**WHAT YOU SHOULD DO:**
Once the pictures are set aside, transcribe each line of the listing exactly.

____ DATA FOR PROCESSING

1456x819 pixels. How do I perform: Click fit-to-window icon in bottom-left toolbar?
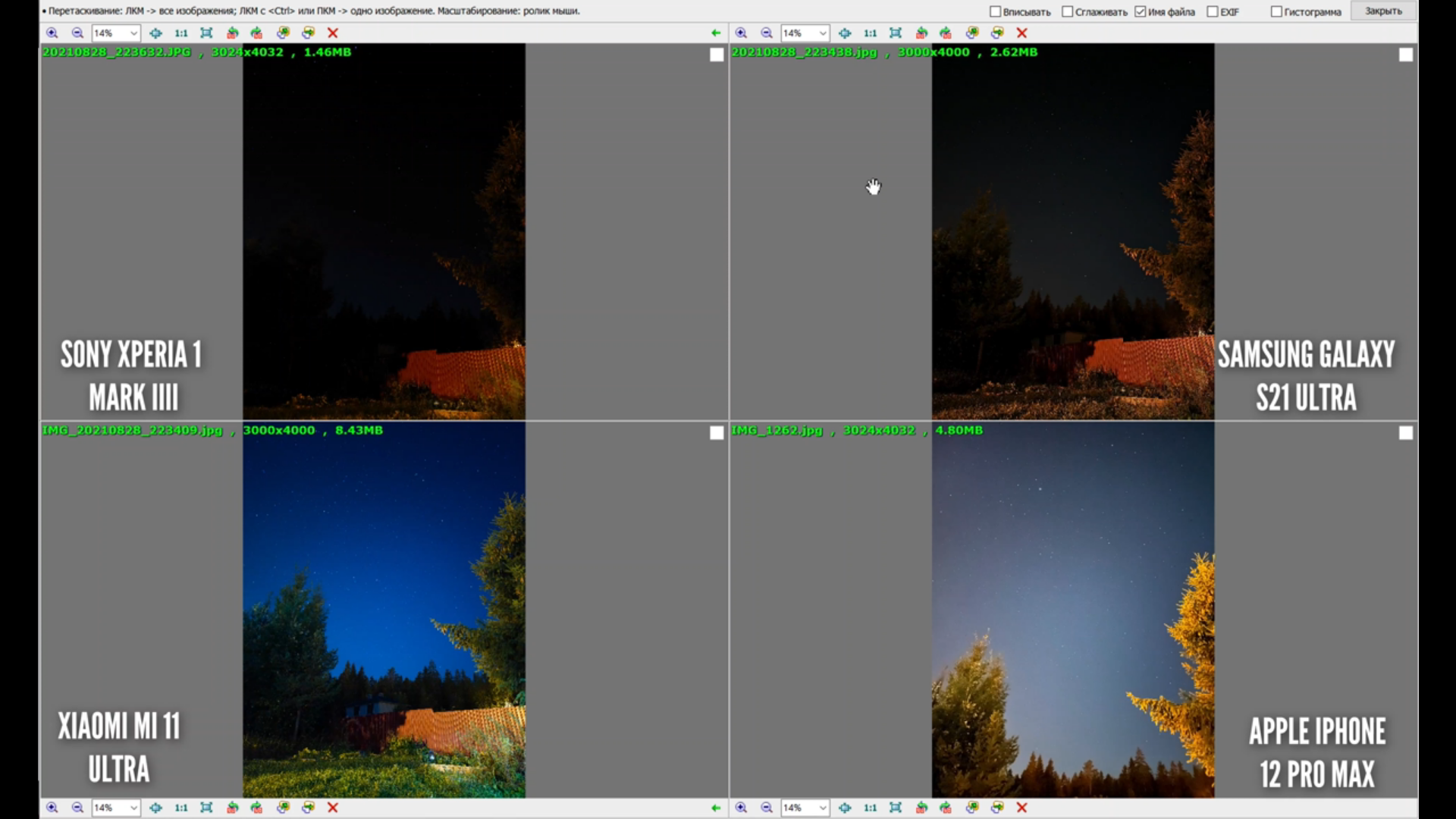(206, 808)
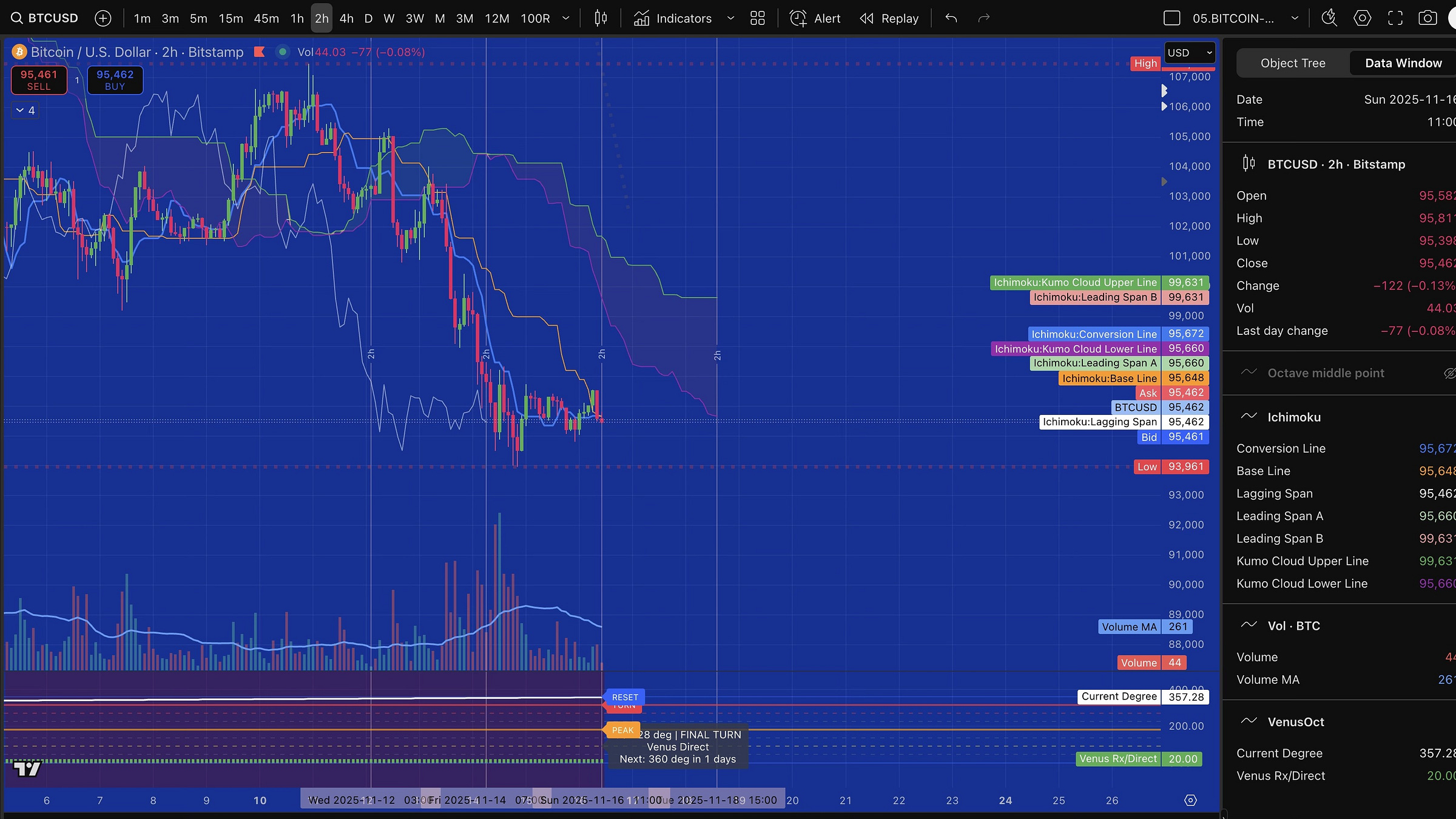The image size is (1456, 819).
Task: Add symbol to compare with plus icon
Action: [103, 18]
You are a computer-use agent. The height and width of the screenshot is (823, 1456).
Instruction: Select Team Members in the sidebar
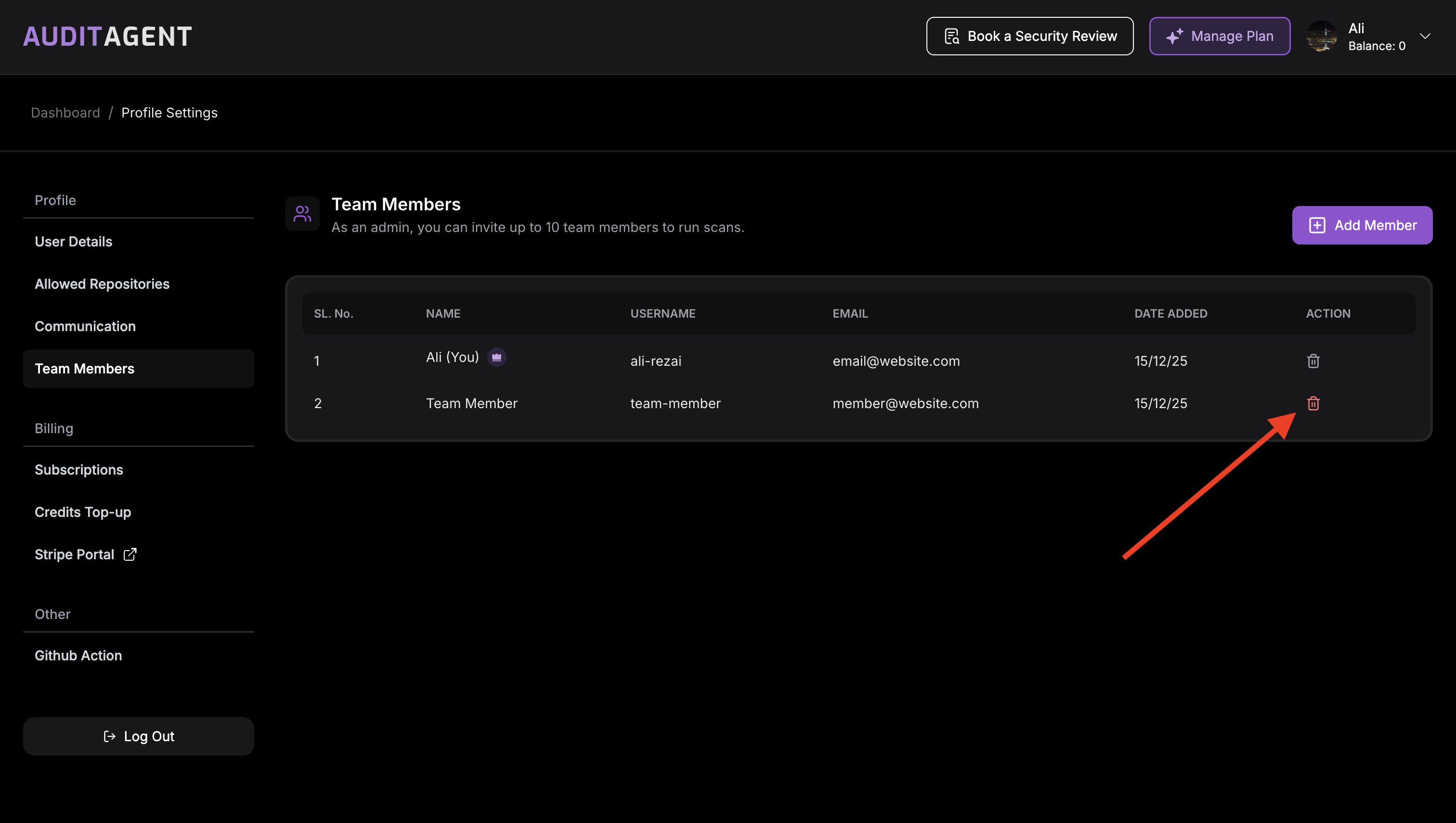click(x=85, y=368)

________

**PROBLEM SOLUTION:**
1456x819 pixels. How do I perform: Click fit-to-window icon in bottom-left toolbar?
(206, 808)
The image size is (1456, 819).
Task: Add symbol to compare with plus icon
Action: [103, 18]
You are a computer-use agent. The height and width of the screenshot is (823, 1456).
Instruction: Select Team Members in the sidebar
click(x=85, y=368)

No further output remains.